* START *

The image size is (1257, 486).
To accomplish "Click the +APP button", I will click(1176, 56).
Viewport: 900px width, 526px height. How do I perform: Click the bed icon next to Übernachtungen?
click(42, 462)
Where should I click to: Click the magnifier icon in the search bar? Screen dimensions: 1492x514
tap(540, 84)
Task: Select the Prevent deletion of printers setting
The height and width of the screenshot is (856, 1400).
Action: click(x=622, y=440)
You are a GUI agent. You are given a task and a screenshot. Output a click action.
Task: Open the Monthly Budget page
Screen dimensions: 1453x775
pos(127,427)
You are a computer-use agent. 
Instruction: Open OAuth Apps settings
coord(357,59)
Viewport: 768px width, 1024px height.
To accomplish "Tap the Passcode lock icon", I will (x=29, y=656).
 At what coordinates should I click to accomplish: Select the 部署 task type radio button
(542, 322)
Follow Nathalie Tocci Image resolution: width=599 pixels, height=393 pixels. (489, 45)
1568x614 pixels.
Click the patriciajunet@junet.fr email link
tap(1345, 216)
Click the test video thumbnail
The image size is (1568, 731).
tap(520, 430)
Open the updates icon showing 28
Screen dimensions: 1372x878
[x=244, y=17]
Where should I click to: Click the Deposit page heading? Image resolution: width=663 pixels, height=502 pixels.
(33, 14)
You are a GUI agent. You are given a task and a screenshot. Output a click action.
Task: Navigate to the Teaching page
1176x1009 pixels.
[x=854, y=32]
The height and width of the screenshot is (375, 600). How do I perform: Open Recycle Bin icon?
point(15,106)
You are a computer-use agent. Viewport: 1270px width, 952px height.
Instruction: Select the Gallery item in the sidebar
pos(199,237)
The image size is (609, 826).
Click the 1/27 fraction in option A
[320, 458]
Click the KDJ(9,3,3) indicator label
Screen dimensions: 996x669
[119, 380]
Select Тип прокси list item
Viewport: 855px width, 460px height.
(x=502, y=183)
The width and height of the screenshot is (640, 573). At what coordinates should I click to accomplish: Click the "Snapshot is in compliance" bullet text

* END *

### WORK INSTRUCTIONS
Rewrite all of the entries above as a numbered list, one line per item, leaving out any blank lines.

### THE OUTPUT
1. The image size is (1257, 486).
2. To accomplish "Click the +APP button", I will click(1176, 56).
3. Viewport: 900px width, 526px height. How do I perform: Click the bed icon next to Übernachtungen?
4. click(42, 462)
5. Where should I click to: Click the magnifier icon in the search bar? Screen dimensions: 1492x514
6. tap(540, 84)
7. Task: Select the Prevent deletion of printers setting
8. The height and width of the screenshot is (856, 1400).
9. Action: click(x=622, y=440)
10. You are a GUI agent. You are given a task and a screenshot. Output a click action.
11. Task: Open the Monthly Budget page
12. Screen dimensions: 1453x775
13. pos(127,427)
14. You are a computer-use agent. 
15. Instruction: Open OAuth Apps settings
16. coord(357,59)
17. Viewport: 768px width, 1024px height.
18. To accomplish "Tap the Passcode lock icon", I will (x=29, y=656).
19.  At what coordinates should I click to accomplish: Select the 部署 task type radio button
20. (542, 322)
21. Follow Nathalie Tocci Image resolution: width=599 pixels, height=393 pixels. (489, 45)
22. 1568x614 pixels.
23. Click the patriciajunet@junet.fr email link
24. tap(1345, 216)
25. Click the test video thumbnail
26. The image size is (1568, 731).
27. tap(520, 430)
28. Open the updates icon showing 28
29. Screen dimensions: 1372x878
30. [x=244, y=17]
31. Where should I click to: Click the Deposit page heading? Image resolution: width=663 pixels, height=502 pixels.
32. (33, 14)
33. You are a GUI agent. You are given a task and a screenshot. Output a click action.
34. Task: Navigate to the Teaching page
35. 1176x1009 pixels.
36. [x=854, y=32]
37. The height and width of the screenshot is (375, 600). How do I perform: Open Recycle Bin icon?
38. point(15,106)
39. You are a computer-use agent. Viewport: 1270px width, 952px height.
40. Instruction: Select the Gallery item in the sidebar
41. pos(199,237)
42. The image size is (609, 826).
43. Click the 1/27 fraction in option A
44. [320, 458]
45. Click the KDJ(9,3,3) indicator label
46. Screen dimensions: 996x669
47. [119, 380]
48. Select Тип прокси list item
49. Viewport: 855px width, 460px height.
50. (x=502, y=183)
51. The width and height of the screenshot is (640, 573). At what coordinates should I click to accomplish: Click the "Snapshot is in compliance" bullet text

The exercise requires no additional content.